15 years ago, I wrote an embarrassing note on Facebook asking my friends to vote for me in a piano competition. This competition had a voting aspect in addition to the live performance, and let's be honest, you have to play the game to even have a chance at winning it. 

"hey you guys. vote for me to win this piano competition my teacher submitted my cd to :D:D:D:D:D please please please omg.

go to krld.com

scroll down on the left and click on the section that says something about a young artist's competition
and then vote for me :D

and tell all your friends at college/school/work to vote for me too :]
(i had a late start on this, my teacher submitted my cd late...-.-")

if you have questions IM me/comment and i'll help you (i'm at the library writing this and i can't open multiple windows to show you guys....)

omggg pleasee vote for me thanks so much :D

and if you're friends with jason wang...well, our friendship is questionable then.

just kidding. but don't vote him, vote me :[
thanks."

The link doesn't exist anymore and the recording of my performance is long gone.

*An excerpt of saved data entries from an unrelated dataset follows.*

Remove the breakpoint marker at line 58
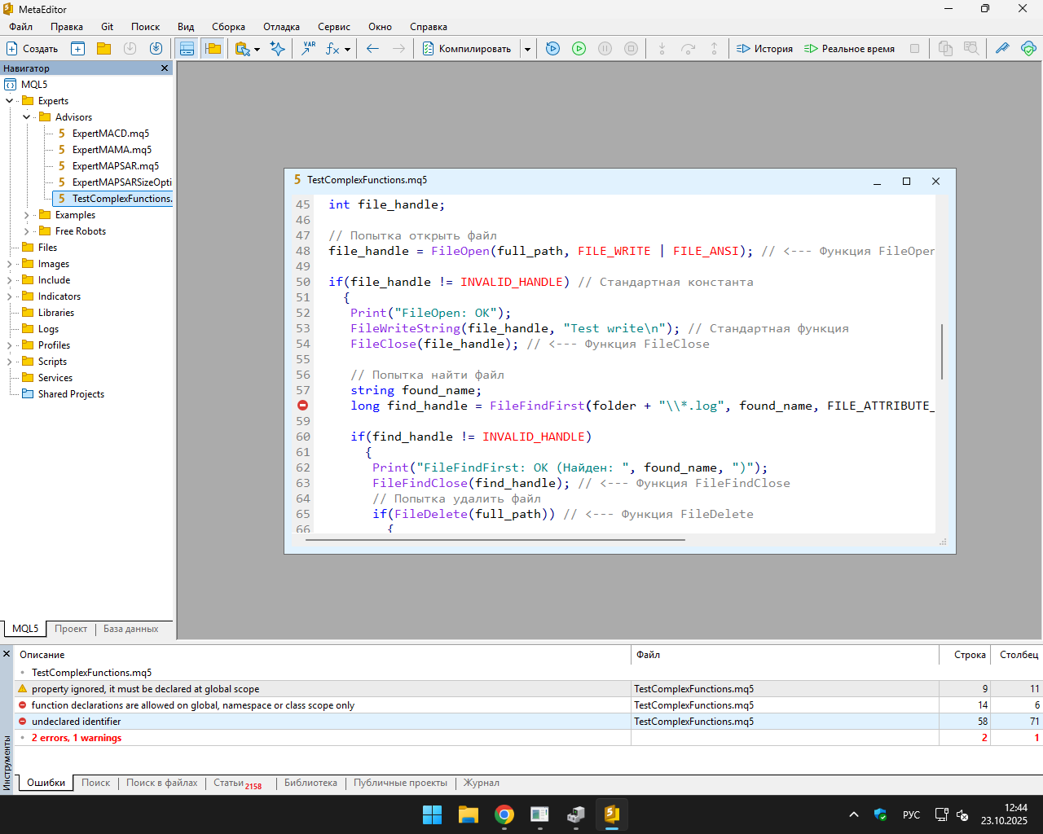This screenshot has height=834, width=1043. click(x=302, y=406)
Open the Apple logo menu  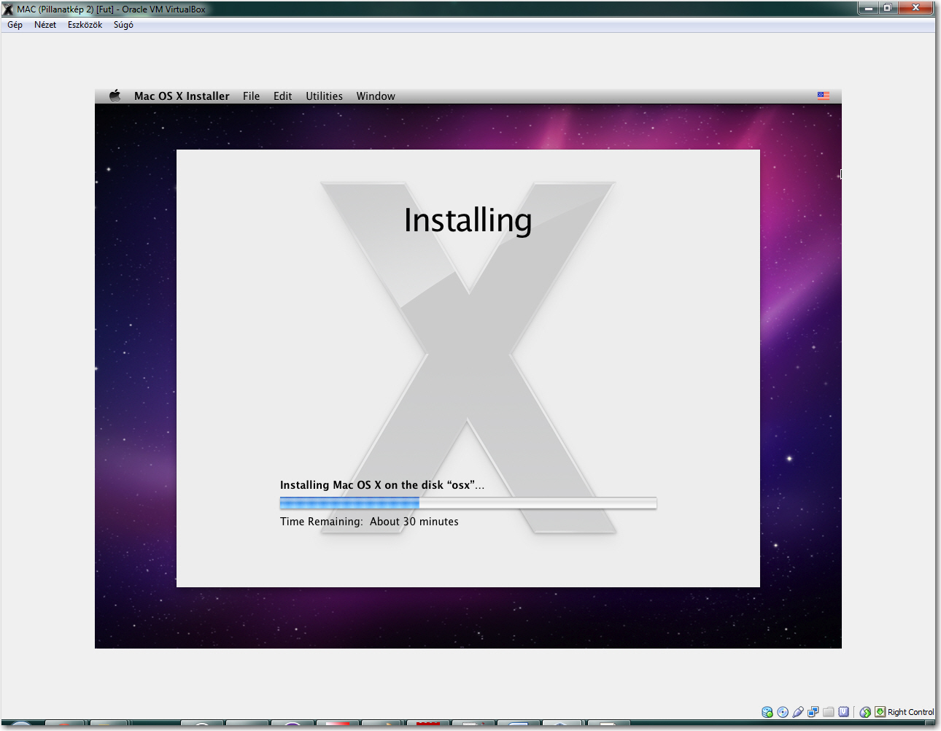coord(115,96)
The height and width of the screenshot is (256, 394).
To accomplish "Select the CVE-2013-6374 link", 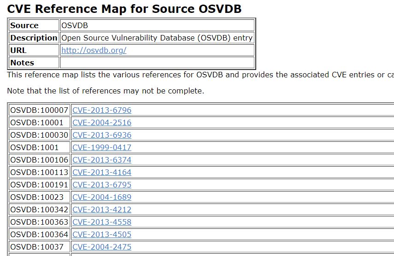I will point(102,160).
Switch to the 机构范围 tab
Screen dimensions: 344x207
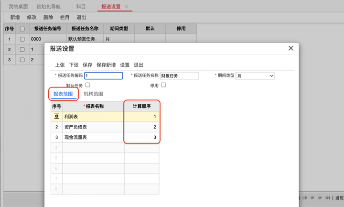tap(93, 94)
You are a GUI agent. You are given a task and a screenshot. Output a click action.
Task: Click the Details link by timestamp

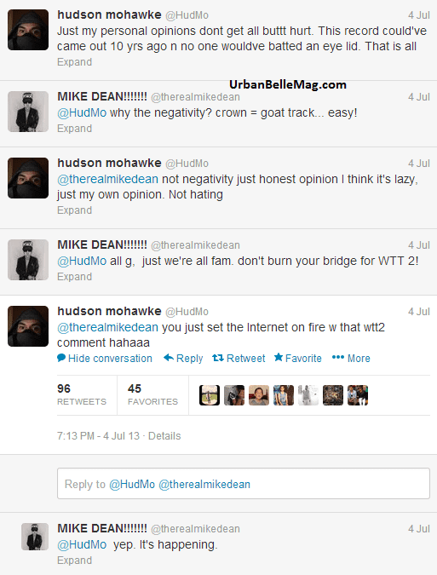coord(164,436)
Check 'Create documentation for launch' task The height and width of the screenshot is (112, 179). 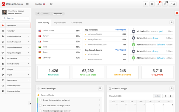[40, 100]
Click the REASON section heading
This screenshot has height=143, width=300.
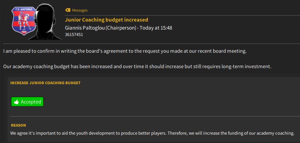click(18, 125)

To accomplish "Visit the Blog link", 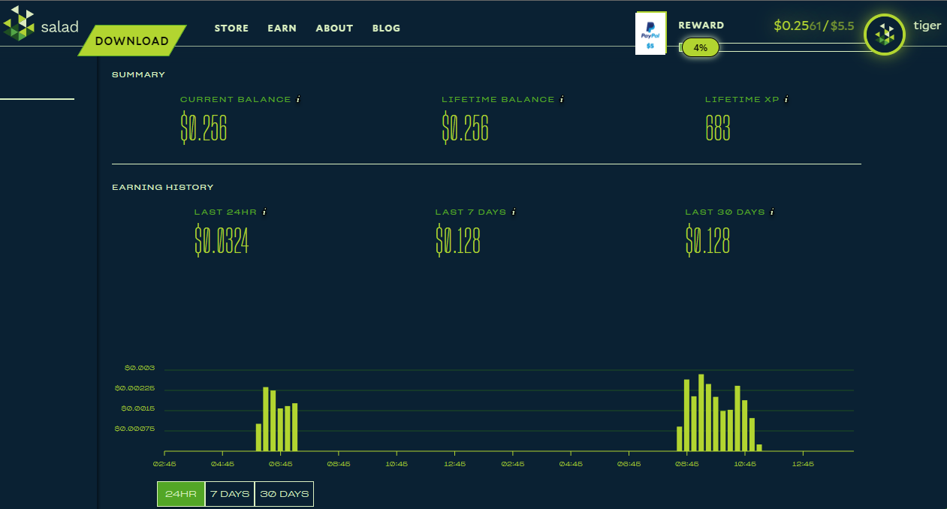I will tap(386, 29).
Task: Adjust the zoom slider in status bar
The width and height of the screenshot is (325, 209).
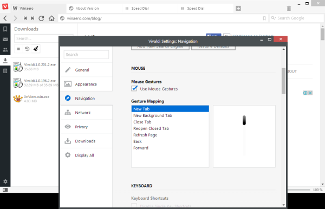Action: coord(299,190)
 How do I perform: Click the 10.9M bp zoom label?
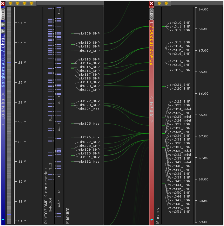click(x=3, y=109)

I have a master copy of the audio on a CD, but that CD doesn't play anymore so there is no actual remaining version of my performance from 2007. 

18 tracks...and none play

This post was from October 10 of 2007. Just over a month later, I stopped taking piano lessons. I was still arguably at the peak of my piano career, and potentially the start of something greater. But why? A lot changes when you're a teenager, and I acknowledge my portion of responsibility for why I chose to stop. My interests were changing. I wanted to see my friends on the weekend instead of spending them at a piano lesson. But that wasn't the breaking point. 

At the awards ceremony for the same competition this voting was for, my dad and I sat in the auditorium and waited for the ceremony to begin. My teacher was not present as he was on a trip overseas. As I flipped through the program and read the different bios for the other competitors and judges, I noticed that my teacher was listed as a judge for this competition. I was in shock. He had told me he was involved in the competition but reassured me he was not a judge. And yet, here he was, his photo, his bio, on the judges page. Moments later, I heard a parent comment from the row behind me: this girl's teacher is a judge. 

I was mortified. 

How could he do this to me? I didn't care I wasn't a winner that evening. All I wanted was to leave and not have anyone notice me or see my face or recognize me from that horrid program book. 

When he returned from his trip he told me we could resume lessons at our normal time. I told my dad to tell him I was quitting and not having anymore lessons. My dad sent him an email and received the angriest reply filled with bitterness and hate. My dad forwarded me the email.

I would like to know exactly why Cathy wants to quit her piano lesson? Something has to do with my teaching?  To just thank me for all the years and say nothing else are completely unconscionable!
 
It's a waste that she quits piano altogether before she finishes her high school years.  She has such a great potential, but I guess her priority has changed.  To be honest with you, she could have won the first prize with The DALLAS SOLO PIANO COMPETITION if she had tried a little bit more harder [sic].  I didn't think she was focused on the competition because all she talked about was her birthday party, her friends, her homework, etc........

For the past three months, the only other piece that I asked her to work on is a movement of a Schumann's piano concerto.  She absolutely refused to work on it, and regarded that piece of music as a piece of shit.  I couldn't believe thay kind of disrespect exhibited to a revered Classical composer by any piano student.  I could have given her another piece to work on, because I thought she would change her mind if she tried a little bit harder.  But no chance! 
  
Cathy, all I want to say to you is that if your mother were alive, she would be very disappointed that you quit studying piano with me because if she knew I wasn't the teacher meant for you, she could have told me to stop teaching you long ago!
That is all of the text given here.